Pensó que a la opinión pública le parece muy
loable que haya gente deambulando durante horas con ropa deportiva, en
permanente contacto con la naturaleza y sin mostrar la más mínima señal de
cansancio. Podía ser un indeseable agente de policía que en más de una ocasión
se había excedido en el uso de la autoridad, pero era consciente que cumplía
con uno de los requisitos indispensables que se le exigen a un individuo que
pretenda una mínima cuota de crédito y respeto, el de la conservación de la
salud como señal de amor a la vida.
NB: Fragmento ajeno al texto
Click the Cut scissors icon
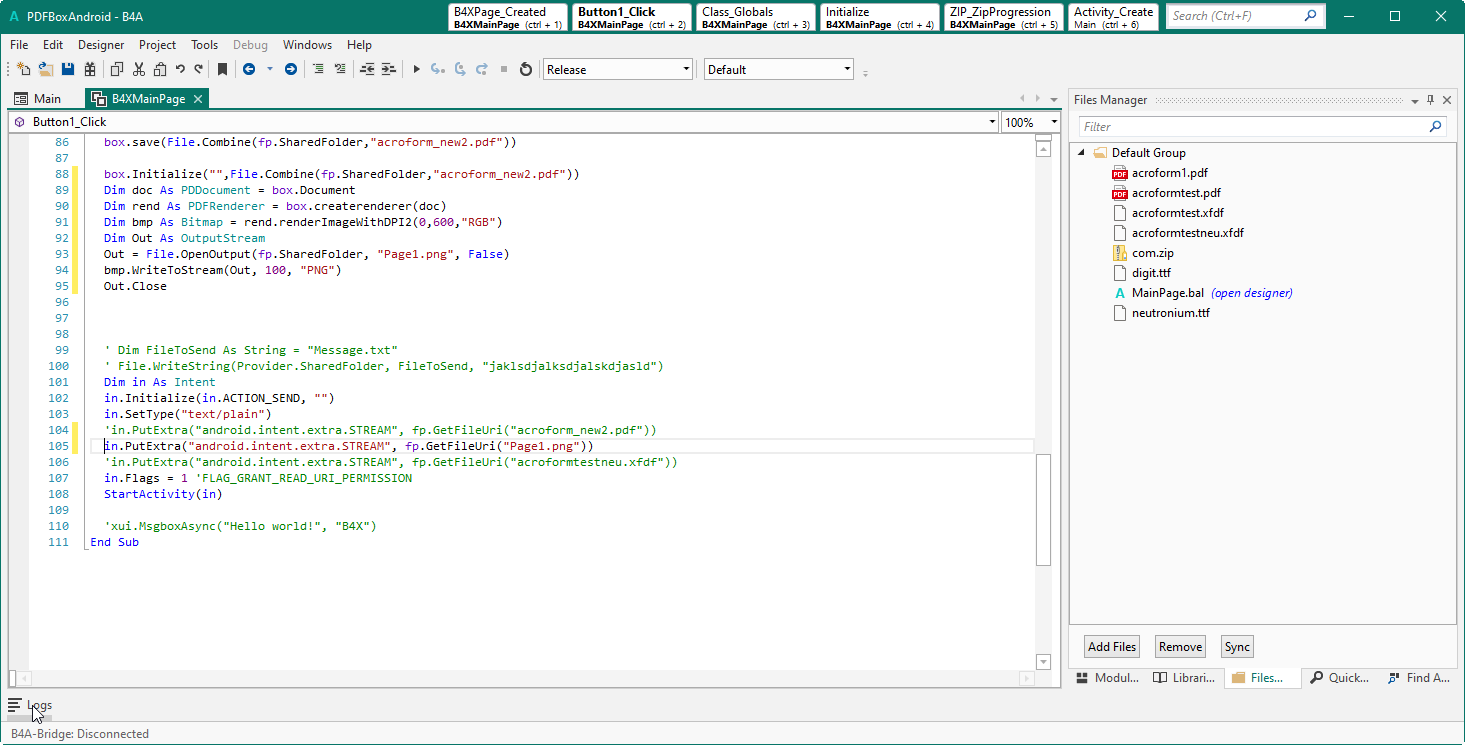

En
general es importante que la gente se atreva a salir al campo, aunque esta
permita a Google tenerla localizada siempre en la ubicación del terminal móvil
como precaución. Tal atrevimiento, sobre todo
después de cumplir los cuarenta, identifica a los caminantes como a
individuos que aún aman la libertad y la salud. Tal vez, inconscientemente con
el pretexto de prevenir la obesidad y evitar el sedentarismo terminen
advirtiendo que aunque no puedan luchar
contra la barbarie del capitalismo y la esclavitud en todas las formas dadas a causa del inevitable sometimiento de aquel, sí
pueden al menos eludir con el ejercicio físico, durante un paréntesis en el
tiempo la sensación permanente de aturdimiento e impotencia, de estar vigilado
por los ojos de un monstruo que siempre está y que, sin embargo, solo vemos en
la mirada de espanto y desesperación de sus víctimas.